**Task objective**
Nothing but the lines below from the one that contains "Task: Click the help question mark icon" through the one that contains "Given: Add My" should be retyped, exactly and including both ends. Do not include pictures.

**Extracted data**
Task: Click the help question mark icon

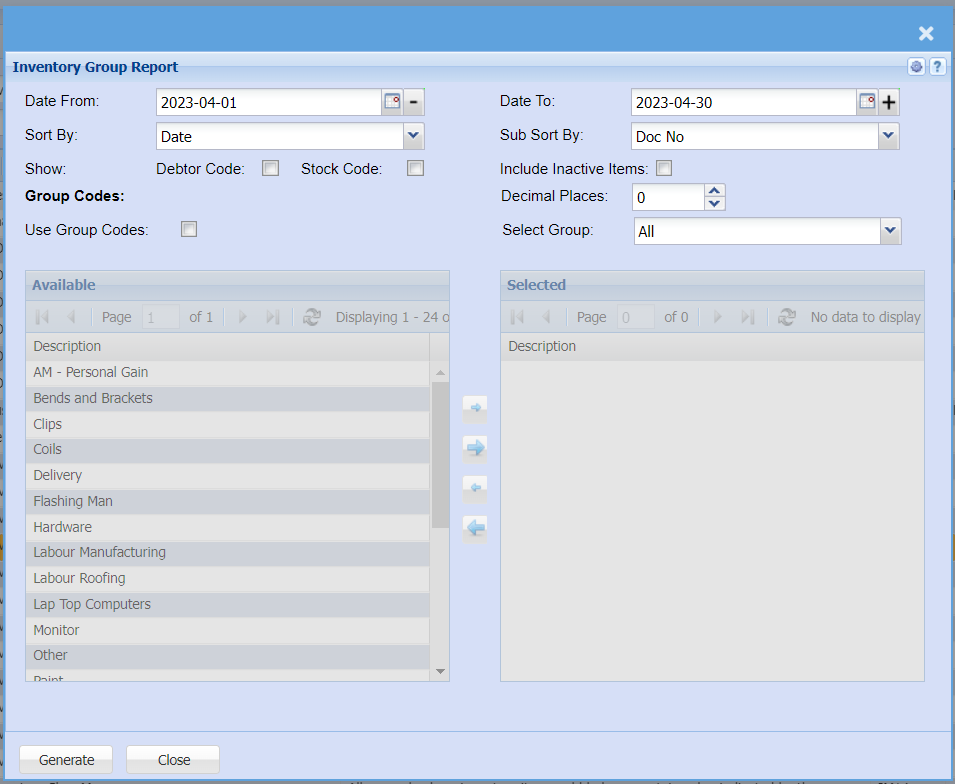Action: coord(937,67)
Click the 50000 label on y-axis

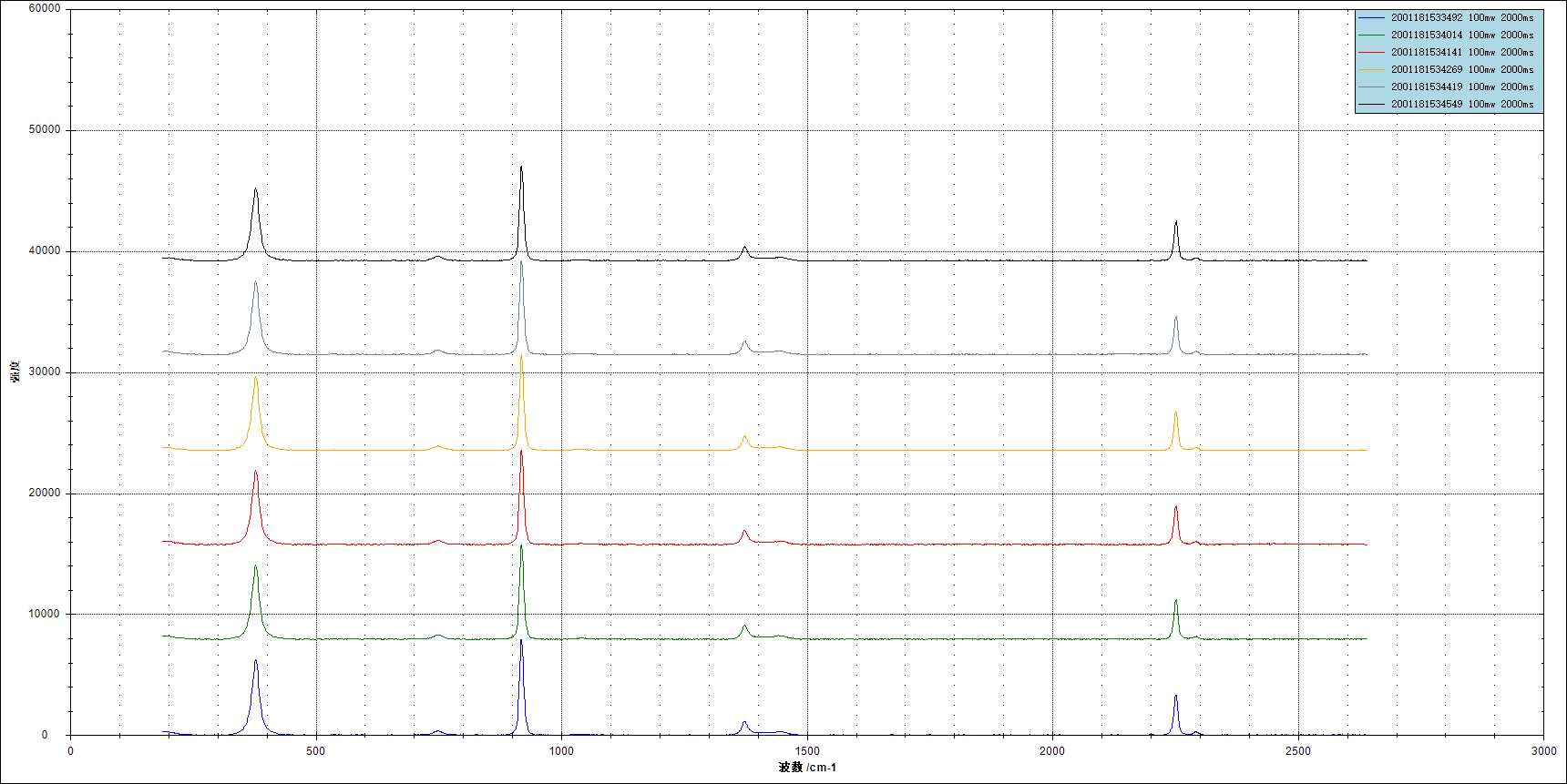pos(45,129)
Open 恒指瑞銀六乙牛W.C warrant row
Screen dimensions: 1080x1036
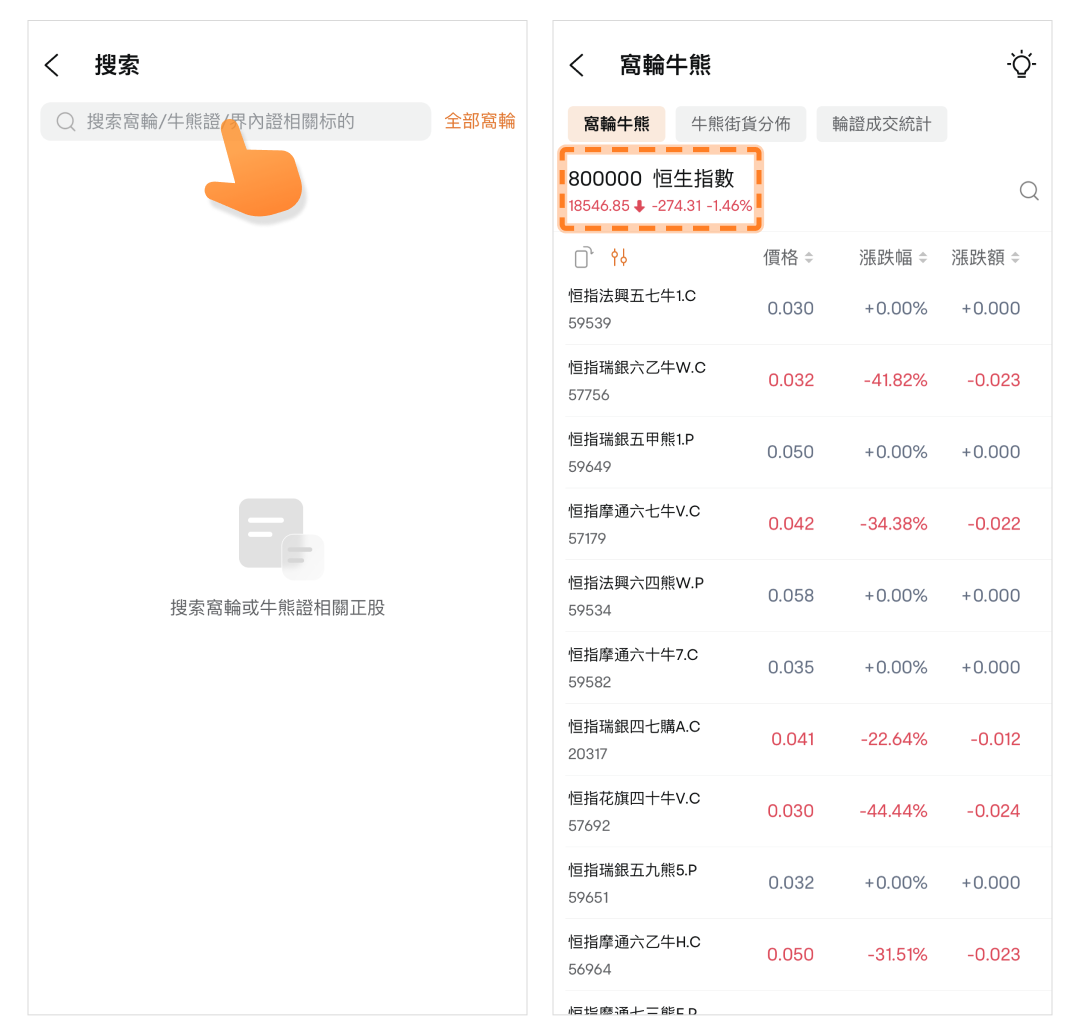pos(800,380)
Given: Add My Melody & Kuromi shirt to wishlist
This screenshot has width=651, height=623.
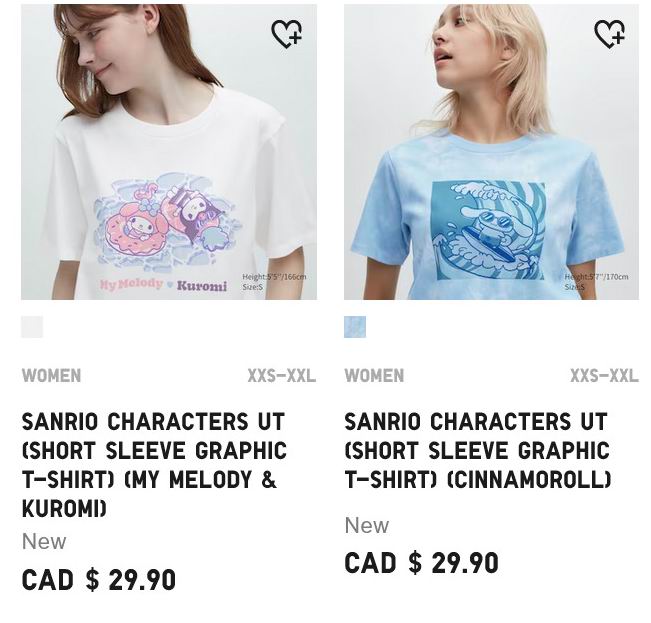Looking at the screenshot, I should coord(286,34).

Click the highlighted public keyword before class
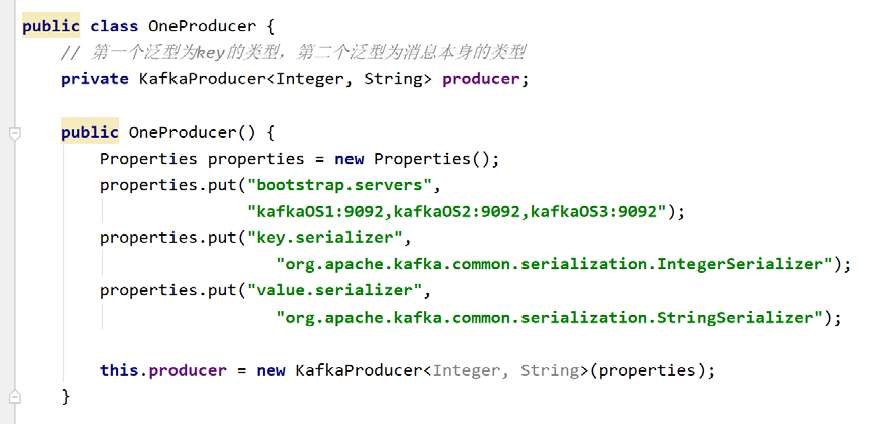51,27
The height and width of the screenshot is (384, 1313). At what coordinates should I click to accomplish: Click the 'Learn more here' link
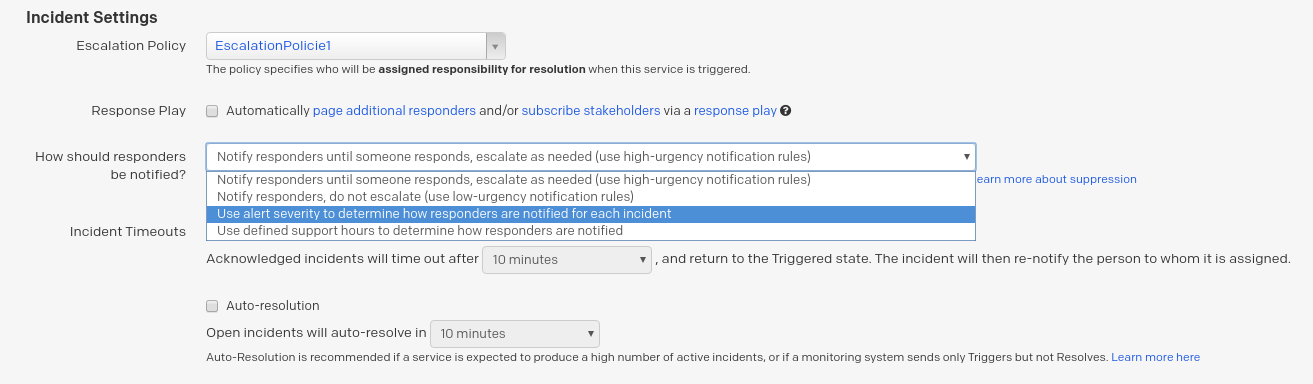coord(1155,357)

...

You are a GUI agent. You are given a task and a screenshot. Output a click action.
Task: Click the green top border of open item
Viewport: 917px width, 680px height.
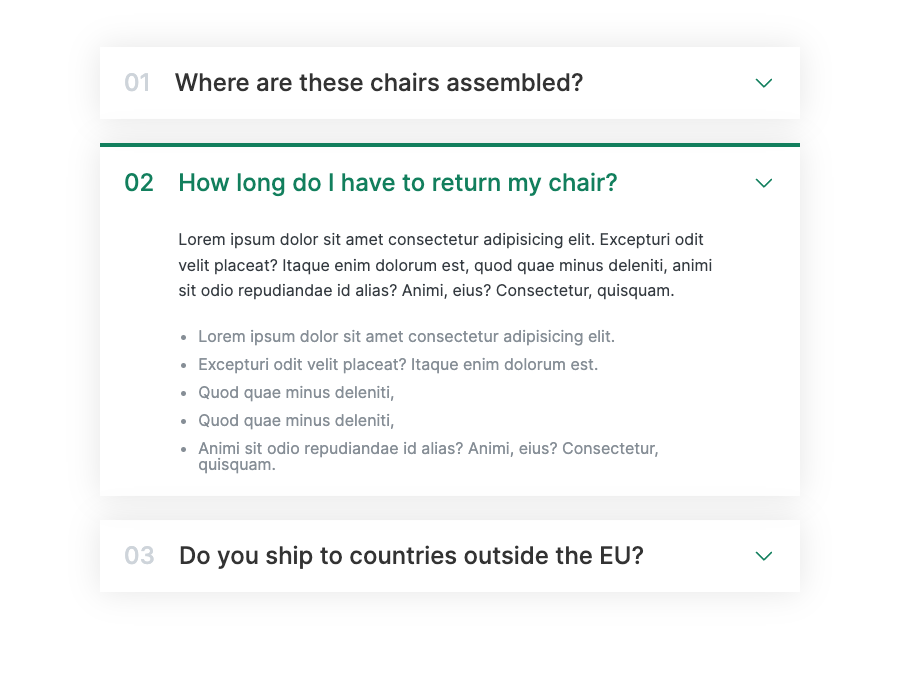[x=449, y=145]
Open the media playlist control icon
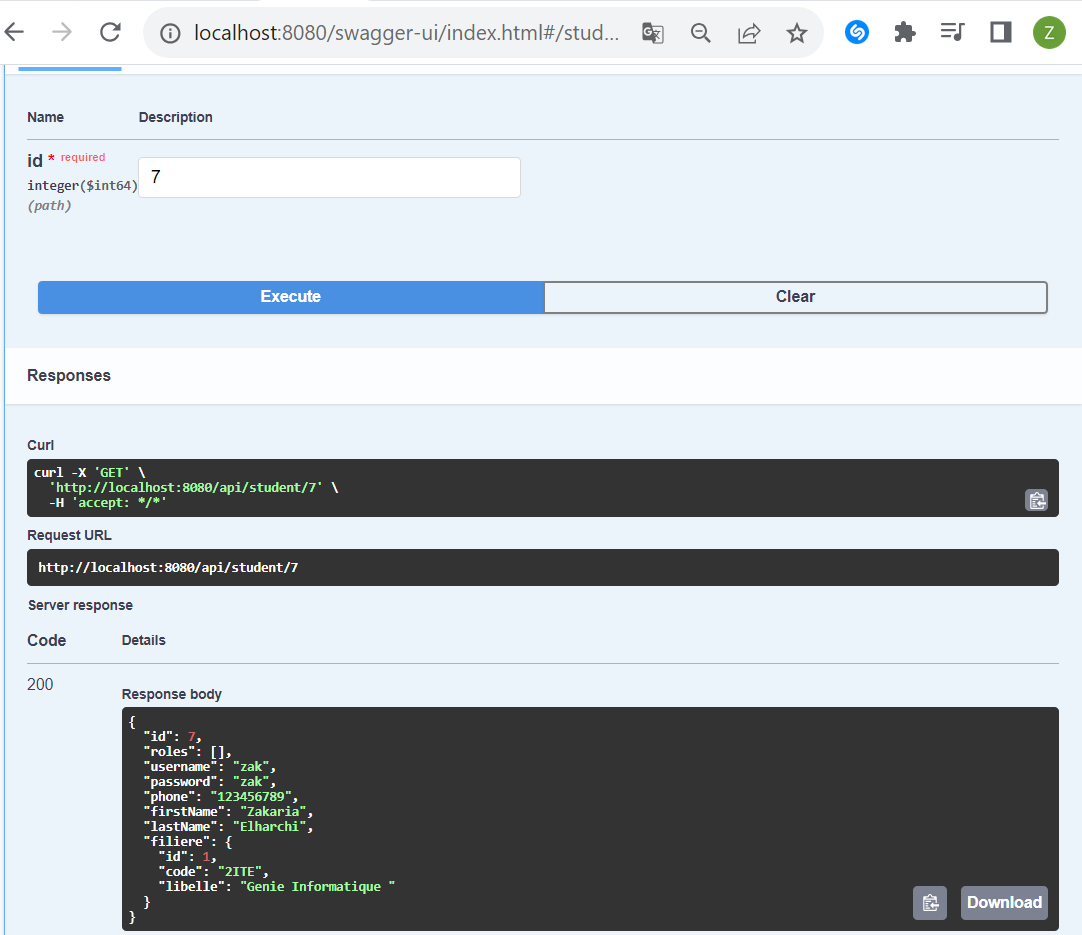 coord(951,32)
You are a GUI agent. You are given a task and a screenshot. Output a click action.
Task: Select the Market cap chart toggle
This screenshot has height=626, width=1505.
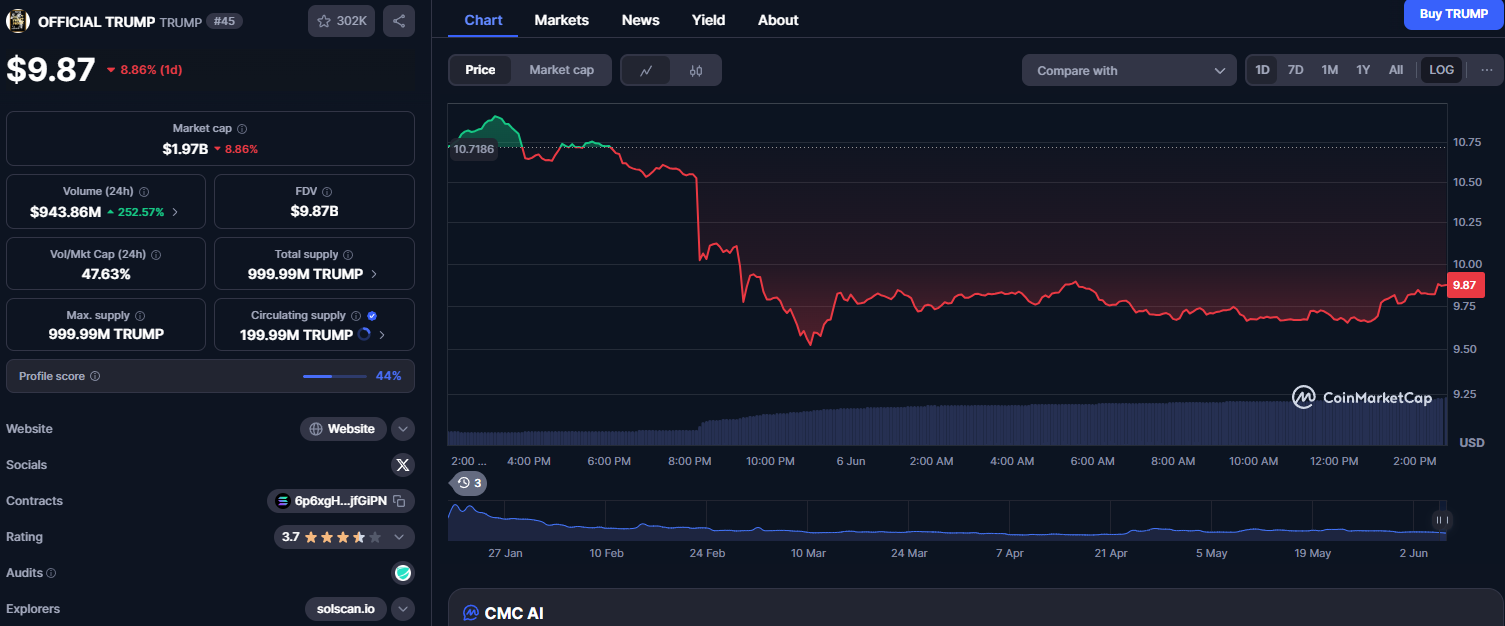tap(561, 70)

**The answer**
Task: Click the help question mark icon

Action: coord(937,67)
Click the 50000 label on y-axis

pos(45,129)
Open 恒指瑞銀六乙牛W.C warrant row
Screen dimensions: 1080x1036
pos(800,380)
Given: Add My Melody & Kuromi shirt to wishlist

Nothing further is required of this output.